Data entries
===

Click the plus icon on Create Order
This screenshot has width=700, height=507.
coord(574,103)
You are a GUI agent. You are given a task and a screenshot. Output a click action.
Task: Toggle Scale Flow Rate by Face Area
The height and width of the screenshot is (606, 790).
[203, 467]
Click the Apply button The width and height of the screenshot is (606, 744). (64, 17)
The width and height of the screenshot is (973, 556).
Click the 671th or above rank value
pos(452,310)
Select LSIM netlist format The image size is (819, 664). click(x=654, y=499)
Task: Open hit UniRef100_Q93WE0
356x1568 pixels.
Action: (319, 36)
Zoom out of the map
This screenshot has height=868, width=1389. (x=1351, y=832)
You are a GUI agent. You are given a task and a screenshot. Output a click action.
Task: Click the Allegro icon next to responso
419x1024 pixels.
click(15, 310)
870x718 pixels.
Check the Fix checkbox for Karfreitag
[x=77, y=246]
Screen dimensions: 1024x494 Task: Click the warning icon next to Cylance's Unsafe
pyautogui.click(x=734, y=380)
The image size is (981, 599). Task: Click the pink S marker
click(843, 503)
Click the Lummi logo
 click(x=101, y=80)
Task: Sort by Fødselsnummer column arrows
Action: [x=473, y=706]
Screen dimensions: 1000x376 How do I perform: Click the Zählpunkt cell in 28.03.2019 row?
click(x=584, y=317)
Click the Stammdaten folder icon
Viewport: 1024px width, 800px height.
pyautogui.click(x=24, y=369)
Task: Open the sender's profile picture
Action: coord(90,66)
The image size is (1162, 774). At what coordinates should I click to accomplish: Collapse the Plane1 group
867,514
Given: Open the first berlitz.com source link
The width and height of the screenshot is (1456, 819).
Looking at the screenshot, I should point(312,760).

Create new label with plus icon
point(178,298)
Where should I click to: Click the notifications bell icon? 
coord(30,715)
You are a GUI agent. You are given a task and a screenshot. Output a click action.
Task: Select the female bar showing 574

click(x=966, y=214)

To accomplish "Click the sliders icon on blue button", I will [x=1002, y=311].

===

WHAT THE EXERCISE ASKS
Retype, exactly as shown, the lines from the one with "The height and" through the end of the records.

YOUR SOLUTION
The height and width of the screenshot is (606, 790).
[203, 467]
Click the Apply button The width and height of the screenshot is (606, 744). (64, 17)
The width and height of the screenshot is (973, 556).
Click the 671th or above rank value
pos(452,310)
Select LSIM netlist format The image size is (819, 664). click(x=654, y=499)
Task: Open hit UniRef100_Q93WE0
356x1568 pixels.
Action: (319, 36)
Zoom out of the map
This screenshot has height=868, width=1389. (x=1351, y=832)
You are a GUI agent. You are given a task and a screenshot. Output a click action.
Task: Click the Allegro icon next to responso
419x1024 pixels.
click(15, 310)
870x718 pixels.
Check the Fix checkbox for Karfreitag
[x=77, y=246]
Screen dimensions: 1024x494 Task: Click the warning icon next to Cylance's Unsafe
pyautogui.click(x=734, y=380)
The image size is (981, 599). Task: Click the pink S marker
click(843, 503)
Click the Lummi logo
 click(x=101, y=80)
Task: Sort by Fødselsnummer column arrows
Action: [x=473, y=706]
Screen dimensions: 1000x376 How do I perform: Click the Zählpunkt cell in 28.03.2019 row?
click(x=584, y=317)
Click the Stammdaten folder icon
Viewport: 1024px width, 800px height.
pyautogui.click(x=24, y=369)
Task: Open the sender's profile picture
Action: coord(90,66)
The image size is (1162, 774). At what coordinates should I click to accomplish: Collapse the Plane1 group
867,514
Given: Open the first berlitz.com source link
The width and height of the screenshot is (1456, 819).
Looking at the screenshot, I should point(312,760).

Create new label with plus icon
point(178,298)
Where should I click to: Click the notifications bell icon? 
coord(30,715)
You are a GUI agent. You are given a task and a screenshot. Output a click action.
Task: Select the female bar showing 574

click(x=966, y=214)

To accomplish "Click the sliders icon on blue button", I will [x=1002, y=311].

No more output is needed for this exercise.